Premiers échanges de tirs depuis sept ans, juste avant une visite d'Obama à Séoul.
L'odeur de la poudre plane de nouveau sur les eaux turbides de la mer Jaune, où les marines des deux Corées se sont affrontées, hier, pour la première fois depuis sept ans. « Le Nord a ouvert le feu sur notre bateau. Nous avons riposté lourdement, obligeant leur navire à rebrousser chemin », affirme l'état-major sud-coréen. Un accrochage qui n'aurait pas fait de victime, mais a laissé un navire nord-coréen en flammes et une quinzaine de trous dans la coque d'une vedette blindée du Sud.
L'échange de tirs aura duré moins de deux minutes, mais sonne comme une mise en garde pour Barack Obama qui effectuera ses premiers pas sur la péninsule coréenne dans huit jours, au terme d'une tournée asiatique qui le conduira au Japon, à Singapour pour le sommet de l'Apec, puis en Chine. Reliquat de la guerre froide, le conflit entre Pyongyang et Séoul peut à tout moment s'embraser, semble dire l'incident au président américain, qui veut faire avancer le dossier nucléaire nord-coréen durant son périple.
Jack Lang en mission à Pyongyang
« C'est un cadeau de bienvenue à Obama ! », affirme Baek Seungjoo, spécialiste au Korea Institute for Defense Analysis, proche du gouvernement sud-coréen. Pour lui, il n'y a pas de doute, l'escarmouche navale est une « provocation calculée du Nord visant à accroître les tensions ». Selon Séoul, la marine communiste aurait délibérément franchi de plus d'un kilomètre la Northern Limit Line (NLL) fixée par un général américain à la fin de la guerre de Corée en 1953, qui prolonge vers l'Ouest, en mer Jaune, le rideau de fer séparant toujours la péninsule. Cette frontière maritime n'a jamais été reconnue par Pyongyang, qui a immédiatement accusé le Sud d'avoir attaqué sa flotte et a exigé des excuses.

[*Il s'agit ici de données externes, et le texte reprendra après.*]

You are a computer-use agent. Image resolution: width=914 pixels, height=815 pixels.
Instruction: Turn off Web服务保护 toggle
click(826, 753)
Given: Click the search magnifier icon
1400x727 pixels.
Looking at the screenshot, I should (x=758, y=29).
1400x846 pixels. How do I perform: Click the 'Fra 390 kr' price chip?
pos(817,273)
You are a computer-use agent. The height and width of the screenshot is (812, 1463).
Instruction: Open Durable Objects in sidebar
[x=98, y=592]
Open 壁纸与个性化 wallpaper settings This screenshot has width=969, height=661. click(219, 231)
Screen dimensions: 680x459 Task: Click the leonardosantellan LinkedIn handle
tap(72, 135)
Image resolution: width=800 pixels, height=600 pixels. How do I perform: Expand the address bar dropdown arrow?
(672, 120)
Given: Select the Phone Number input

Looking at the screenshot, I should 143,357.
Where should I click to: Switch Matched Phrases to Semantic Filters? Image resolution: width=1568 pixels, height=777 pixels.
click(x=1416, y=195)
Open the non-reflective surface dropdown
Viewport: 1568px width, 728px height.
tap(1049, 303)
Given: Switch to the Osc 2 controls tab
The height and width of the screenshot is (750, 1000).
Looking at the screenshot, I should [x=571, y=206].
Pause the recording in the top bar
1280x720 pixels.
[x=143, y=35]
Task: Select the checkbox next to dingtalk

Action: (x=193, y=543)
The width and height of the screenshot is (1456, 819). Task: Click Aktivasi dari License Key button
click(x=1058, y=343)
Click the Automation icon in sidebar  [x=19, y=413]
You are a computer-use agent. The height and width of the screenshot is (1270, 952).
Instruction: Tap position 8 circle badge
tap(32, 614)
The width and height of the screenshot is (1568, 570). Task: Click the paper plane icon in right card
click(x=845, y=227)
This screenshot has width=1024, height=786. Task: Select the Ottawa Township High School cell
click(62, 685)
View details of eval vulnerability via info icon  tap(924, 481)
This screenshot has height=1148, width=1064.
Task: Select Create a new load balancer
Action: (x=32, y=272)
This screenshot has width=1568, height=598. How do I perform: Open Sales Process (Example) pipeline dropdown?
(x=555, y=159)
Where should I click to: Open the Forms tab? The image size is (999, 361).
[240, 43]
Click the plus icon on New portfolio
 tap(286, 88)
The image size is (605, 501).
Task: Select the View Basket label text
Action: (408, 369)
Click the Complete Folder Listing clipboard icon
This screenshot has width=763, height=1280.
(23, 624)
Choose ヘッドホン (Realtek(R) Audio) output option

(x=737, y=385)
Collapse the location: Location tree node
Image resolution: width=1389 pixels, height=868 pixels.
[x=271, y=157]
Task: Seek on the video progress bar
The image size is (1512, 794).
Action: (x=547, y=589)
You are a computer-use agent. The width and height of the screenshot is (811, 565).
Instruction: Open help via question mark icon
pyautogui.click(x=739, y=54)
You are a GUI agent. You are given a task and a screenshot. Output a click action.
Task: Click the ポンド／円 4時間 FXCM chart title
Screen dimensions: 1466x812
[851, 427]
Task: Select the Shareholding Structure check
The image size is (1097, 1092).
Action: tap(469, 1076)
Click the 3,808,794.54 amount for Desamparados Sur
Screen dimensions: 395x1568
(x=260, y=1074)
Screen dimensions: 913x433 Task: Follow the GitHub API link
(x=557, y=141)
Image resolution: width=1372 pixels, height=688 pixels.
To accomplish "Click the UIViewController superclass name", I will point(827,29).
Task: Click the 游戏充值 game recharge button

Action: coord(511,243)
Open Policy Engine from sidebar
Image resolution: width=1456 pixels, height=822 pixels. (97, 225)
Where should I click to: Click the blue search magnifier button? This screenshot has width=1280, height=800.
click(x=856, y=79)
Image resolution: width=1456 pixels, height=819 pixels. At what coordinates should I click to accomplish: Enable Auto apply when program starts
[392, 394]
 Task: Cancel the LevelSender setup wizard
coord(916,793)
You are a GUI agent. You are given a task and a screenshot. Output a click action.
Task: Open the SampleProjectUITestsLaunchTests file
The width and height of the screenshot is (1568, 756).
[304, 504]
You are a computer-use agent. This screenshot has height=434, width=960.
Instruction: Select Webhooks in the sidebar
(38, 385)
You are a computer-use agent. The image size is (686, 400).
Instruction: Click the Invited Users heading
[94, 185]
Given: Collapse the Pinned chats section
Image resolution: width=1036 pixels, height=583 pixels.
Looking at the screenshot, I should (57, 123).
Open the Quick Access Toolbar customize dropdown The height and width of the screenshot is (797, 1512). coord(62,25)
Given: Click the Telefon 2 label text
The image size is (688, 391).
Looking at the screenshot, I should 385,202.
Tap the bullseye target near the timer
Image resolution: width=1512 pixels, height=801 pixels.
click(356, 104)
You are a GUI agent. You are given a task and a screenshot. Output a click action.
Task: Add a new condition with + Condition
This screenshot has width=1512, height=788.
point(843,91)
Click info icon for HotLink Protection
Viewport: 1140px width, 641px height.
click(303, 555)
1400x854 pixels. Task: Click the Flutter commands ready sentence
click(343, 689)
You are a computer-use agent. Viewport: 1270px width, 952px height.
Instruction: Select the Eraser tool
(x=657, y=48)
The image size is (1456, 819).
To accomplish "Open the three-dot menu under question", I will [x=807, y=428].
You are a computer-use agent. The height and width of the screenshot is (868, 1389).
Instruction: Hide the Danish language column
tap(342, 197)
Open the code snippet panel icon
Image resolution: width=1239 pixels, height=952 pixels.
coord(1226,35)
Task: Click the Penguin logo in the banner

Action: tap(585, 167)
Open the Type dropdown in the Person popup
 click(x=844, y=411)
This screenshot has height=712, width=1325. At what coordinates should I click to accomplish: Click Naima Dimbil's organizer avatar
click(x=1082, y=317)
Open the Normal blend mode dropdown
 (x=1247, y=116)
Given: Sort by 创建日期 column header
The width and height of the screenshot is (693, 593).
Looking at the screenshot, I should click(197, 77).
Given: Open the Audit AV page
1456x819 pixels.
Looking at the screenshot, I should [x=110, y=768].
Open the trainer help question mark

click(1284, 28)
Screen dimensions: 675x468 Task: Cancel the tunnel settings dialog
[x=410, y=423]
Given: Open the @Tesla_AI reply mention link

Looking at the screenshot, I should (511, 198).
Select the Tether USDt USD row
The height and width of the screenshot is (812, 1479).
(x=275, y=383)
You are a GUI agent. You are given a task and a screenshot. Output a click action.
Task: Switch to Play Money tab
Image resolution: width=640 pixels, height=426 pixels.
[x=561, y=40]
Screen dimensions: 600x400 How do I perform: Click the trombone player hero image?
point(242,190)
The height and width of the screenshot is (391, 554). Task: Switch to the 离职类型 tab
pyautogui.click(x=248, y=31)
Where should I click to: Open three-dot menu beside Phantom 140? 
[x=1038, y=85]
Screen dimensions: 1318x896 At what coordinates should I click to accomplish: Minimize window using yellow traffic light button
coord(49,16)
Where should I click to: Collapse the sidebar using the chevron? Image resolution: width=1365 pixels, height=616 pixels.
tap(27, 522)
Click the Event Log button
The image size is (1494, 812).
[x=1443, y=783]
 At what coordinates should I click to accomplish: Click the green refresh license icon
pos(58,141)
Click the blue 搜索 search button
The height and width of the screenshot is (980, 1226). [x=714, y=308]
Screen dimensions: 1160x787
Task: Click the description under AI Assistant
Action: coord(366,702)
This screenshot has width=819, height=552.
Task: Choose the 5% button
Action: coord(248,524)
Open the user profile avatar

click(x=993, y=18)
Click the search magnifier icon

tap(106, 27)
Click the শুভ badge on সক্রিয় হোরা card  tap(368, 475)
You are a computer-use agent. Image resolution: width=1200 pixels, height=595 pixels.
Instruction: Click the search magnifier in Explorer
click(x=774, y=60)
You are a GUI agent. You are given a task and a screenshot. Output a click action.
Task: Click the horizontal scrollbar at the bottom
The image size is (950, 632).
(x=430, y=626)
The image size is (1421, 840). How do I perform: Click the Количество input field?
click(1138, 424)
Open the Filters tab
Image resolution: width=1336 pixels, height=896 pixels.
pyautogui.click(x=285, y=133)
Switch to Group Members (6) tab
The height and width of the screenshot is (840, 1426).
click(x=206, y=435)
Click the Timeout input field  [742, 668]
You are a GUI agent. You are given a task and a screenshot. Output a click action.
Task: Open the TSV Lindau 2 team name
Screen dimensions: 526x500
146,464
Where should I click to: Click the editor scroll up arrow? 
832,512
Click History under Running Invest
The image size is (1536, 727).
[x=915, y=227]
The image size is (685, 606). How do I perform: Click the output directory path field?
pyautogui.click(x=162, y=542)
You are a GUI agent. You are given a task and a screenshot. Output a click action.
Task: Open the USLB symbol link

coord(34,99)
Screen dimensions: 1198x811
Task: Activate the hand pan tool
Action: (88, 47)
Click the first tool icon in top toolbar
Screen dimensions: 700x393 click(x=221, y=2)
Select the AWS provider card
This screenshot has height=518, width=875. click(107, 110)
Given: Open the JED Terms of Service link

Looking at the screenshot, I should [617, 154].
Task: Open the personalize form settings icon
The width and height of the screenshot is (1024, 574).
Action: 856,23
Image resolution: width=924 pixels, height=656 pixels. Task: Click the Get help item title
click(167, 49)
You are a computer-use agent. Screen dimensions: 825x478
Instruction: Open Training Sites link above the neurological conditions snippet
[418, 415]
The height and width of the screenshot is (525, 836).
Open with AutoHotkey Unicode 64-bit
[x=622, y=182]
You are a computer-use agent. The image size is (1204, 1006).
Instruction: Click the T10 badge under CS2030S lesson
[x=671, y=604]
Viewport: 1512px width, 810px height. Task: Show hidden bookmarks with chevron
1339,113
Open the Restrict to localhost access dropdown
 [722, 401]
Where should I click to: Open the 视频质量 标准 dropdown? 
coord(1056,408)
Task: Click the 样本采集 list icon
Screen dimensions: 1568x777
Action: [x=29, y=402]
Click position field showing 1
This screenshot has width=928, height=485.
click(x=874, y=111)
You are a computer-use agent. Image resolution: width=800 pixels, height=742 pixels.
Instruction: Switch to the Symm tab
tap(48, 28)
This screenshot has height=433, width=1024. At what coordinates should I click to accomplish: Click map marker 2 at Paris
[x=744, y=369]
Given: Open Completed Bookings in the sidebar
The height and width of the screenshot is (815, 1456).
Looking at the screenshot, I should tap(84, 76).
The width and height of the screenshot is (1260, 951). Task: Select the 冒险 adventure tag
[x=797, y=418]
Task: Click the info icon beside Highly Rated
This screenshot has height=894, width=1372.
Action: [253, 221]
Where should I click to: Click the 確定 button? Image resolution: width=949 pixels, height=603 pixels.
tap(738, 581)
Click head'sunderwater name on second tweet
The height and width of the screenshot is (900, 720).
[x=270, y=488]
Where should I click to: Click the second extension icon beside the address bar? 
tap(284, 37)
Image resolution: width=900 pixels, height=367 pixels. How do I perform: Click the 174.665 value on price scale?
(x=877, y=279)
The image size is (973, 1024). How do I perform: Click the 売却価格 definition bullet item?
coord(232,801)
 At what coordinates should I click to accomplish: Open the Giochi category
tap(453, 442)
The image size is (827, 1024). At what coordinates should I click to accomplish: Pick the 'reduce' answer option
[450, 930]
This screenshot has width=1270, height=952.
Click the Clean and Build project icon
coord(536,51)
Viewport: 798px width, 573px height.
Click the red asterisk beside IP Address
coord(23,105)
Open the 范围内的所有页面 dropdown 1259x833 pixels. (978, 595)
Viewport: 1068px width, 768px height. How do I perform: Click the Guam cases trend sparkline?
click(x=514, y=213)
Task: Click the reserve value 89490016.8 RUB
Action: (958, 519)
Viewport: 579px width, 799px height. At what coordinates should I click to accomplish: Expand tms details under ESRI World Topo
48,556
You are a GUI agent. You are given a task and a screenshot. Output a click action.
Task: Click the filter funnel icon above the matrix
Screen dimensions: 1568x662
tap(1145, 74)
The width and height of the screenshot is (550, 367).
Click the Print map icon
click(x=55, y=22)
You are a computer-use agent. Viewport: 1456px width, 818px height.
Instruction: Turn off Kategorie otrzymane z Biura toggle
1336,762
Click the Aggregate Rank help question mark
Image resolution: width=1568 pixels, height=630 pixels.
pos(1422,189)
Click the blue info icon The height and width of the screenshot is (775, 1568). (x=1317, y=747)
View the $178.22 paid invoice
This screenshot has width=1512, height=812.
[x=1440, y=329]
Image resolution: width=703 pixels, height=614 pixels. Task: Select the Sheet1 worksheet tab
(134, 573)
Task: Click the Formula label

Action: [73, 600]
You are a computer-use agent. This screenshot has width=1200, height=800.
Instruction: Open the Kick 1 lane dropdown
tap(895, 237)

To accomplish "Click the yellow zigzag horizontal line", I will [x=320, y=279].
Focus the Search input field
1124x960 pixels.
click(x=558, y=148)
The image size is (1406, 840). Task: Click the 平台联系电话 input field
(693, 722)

Lors de deux précédents affrontements, qui avaient fait plus d'une dizaine de morts en 1999 et 2002, la marine sud-coréenne avait fait preuve de retenue. Cette fois, elle n'a laissé aucune chance à son adversaire. Une fermeté voulue par le président Lee Myung-bak, qui a donné carte blanche à ses troupes avant de tenir une réunion d'urgence et d'appeler au calme. Depuis son arrivée au pouvoir en 2008, le dirigeant proaméricain a tourné le dos à la politique de la main tendue de ses prédécesseurs et répond à toutes les provocations de Kim Jong-il.
Mais nombre d'experts envisagent la thèse d'un accident non prémédité, car ils peinent à voir l'avantage que le régime stalinien du Nord pourrait tirer d'un nouveau coup de sang, au moment même où le président américain s'apprête à entrouvrir la porte du dialogue. « Cela n'a pas de sens de faire quelque chose de radical maintenant », estime Jong Kun-choi, chercheur à l'université Yonsei à Séoul. Alors que le dictateur multiplie depuis trois mois les appels du pied en direction de Washington pour obtenir l'ouverture de négociations bilatérales, un accrochage militaire risquerait de saborder ses efforts au moment où ils commencent à payer.
Après de longues hésitations, Barack Obama s'apprête à déléguer à Pyongyang dans quelques semaines son émissaire Stephen Bosworth pour évaluer les intentions nucléaires du « cher leader ». Avec l'espoir de le ramener dans le giron des pourparlers à six qu'il avait quittés brutalement au printemps. Si la Maison-Blanche doute de la volonté du dictateur d'abandonner la bombe, elle ne peut rester attentiste alors que le royaume ermite a recommencé à extraire du plutonium à des fins militaires dans son usine de Yongbyon. Tout en maintenant les sanctions, le président Obama veut jouer la carte diplomatique durant sa tournée asiatique pour prévenir de nouvelles provocations. Une dynamique sur laquelle mise Jack Lang, l'envoyé spécial de Nicolas Sarkozy : il a rencontré hier à Pyongyang le ministre des Affaires étrangères nord-coréen, pour faire miroiter un rapprochement avec la France en échange de concessions sur le nucléaire.